Anschließend zeigte der Lehnitzer Maler und Fotograf Otto Knauss mit einem farbigen Lichtbildervortrag die Veränderungen der letzten dreißig Jahre auf. Die Nutzung des Saales war nur möglich geworden, weil die Mitglieder des Lehnitzer Männerchores ihn an den vorausgehenden Wochenenden instandgesetzt hatten. Höhepunkt der Feierlichkeiten war ein Volksfest am Sonntag, dem 20. August, an unterschiedlichen Plätzen im Ort. Eine öffentliche Festssitzung der Gemeindevertretung in Anwesenheit vieler Gäste und des Ehrenkomitees leitete den Tag ein. Alfred Lachmann, Vorsitzender der Gemeindevertretung, formulierte in seiner Festrede die politische Verpflichtung, „für die Einheit unseres Vaterlandes und für den Gedanken des Friedens zu kämpfen.“ Im kommunalpolitischen Teil seiner Rede verwies er auf die Notwendigkeit der Einrichtung einer Fähre über den Oder-Havel-Kanal (die Straßenbrücke war zerstört) und der Schaffung eines Seebades im Rahmen des Fünfjahrplanes. Zur gleichen Zeit fanden ein Blaskonzert auf dem Gutsplatz und Sportwettkämpfe statt. Um 14.00 Uhr formierte sich am Gutsplatz ein Festzug mit historischen Bildern der letzten 100 Jahre. Unter der Überschrift „Lehnitz wird Strandbad“ berichtete die Berliner Zeitung in ihrer Ausgabe vom 23. August über das Geschehen:

„Einen Höhepunkt des Lehnitzer Volksfestes bildete der große Festzug. Der Nachtwächter fehlte ebenso wenig wie Minna in riesiger Schute mit Hundewagen, wie sie vor 50 Jahren den Lehnitzern die Brötchen zum Frühstück brachte. Eine altertümliche Postkutsche, Fischer und Waldgeister zogen in bunter Folge vorüber. Es gab viel Beifall und viel Freude in Lehnitz. Wie mitgeteilt wurde, soll in Kürze mit dem Bau eines Sportplatzes, eines Strandbades und eines Bootshauses begonnen werden. Alles wird den Berlinern einen Aufenthalt in ihrem beliebten Ausflugsort noch angenehmer machen.“ (Auf den Sportplatz mussten die FreizeitsportlerInnen noch Jahrzehnte warten; Strandbad und Bootshaus blieben unerfüllte Träume.)

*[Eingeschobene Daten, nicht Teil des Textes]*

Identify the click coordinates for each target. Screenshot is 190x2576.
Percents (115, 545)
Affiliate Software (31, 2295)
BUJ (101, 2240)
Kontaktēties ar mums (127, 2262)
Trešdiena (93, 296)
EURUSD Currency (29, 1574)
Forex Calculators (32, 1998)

Abb. 4. Ansichtskarte, Aufnahme vor 1939

Angler und Jäger verwiesen auf die schöne Umgebung; eine alte Feuerwehrspritze wurde von den Feuerwehrkameraden mitgeführt und ein Hochzeitspaar in einer alten Kutsche vermittelte Vertrauen in die Zukunft.


Abb. 5. Sommerfrischler und Waldgeister

Ziel des Umzugs war der Festplatz auf dem Gelände des Restaurants „Seelöwen“. Hier gab es zahlreiche Kinderbelustigungen, selbstgebackenen Kuchen, musikalische und gesangliche Darbietungen der zusammengefassten Chöre aus Lehnitz, Borgsdorf und Oranienburg. Gegen Abend zog noch einmal ein Laternenzug durch den Ort, mit Lampions geschmückte Boote erhellten den dunklen Lehnitzsee und ein Tanzvergnügen mit Unterhaltungseinlagen ließ den Festtag erst am nächsten Morgen ausklingen. Für die schulpflichtigen Kinder gab es einen zusätzlichen Höhepunkt im Festjahr. Die seit über einem Jahr wegen notwendiger Instandsetzung der Dachkonstruktion geschlossene Schule konnte mit dem Beginn des neuen Schuljahres mit einer Einweihungsfeier wieder eröffnet werden.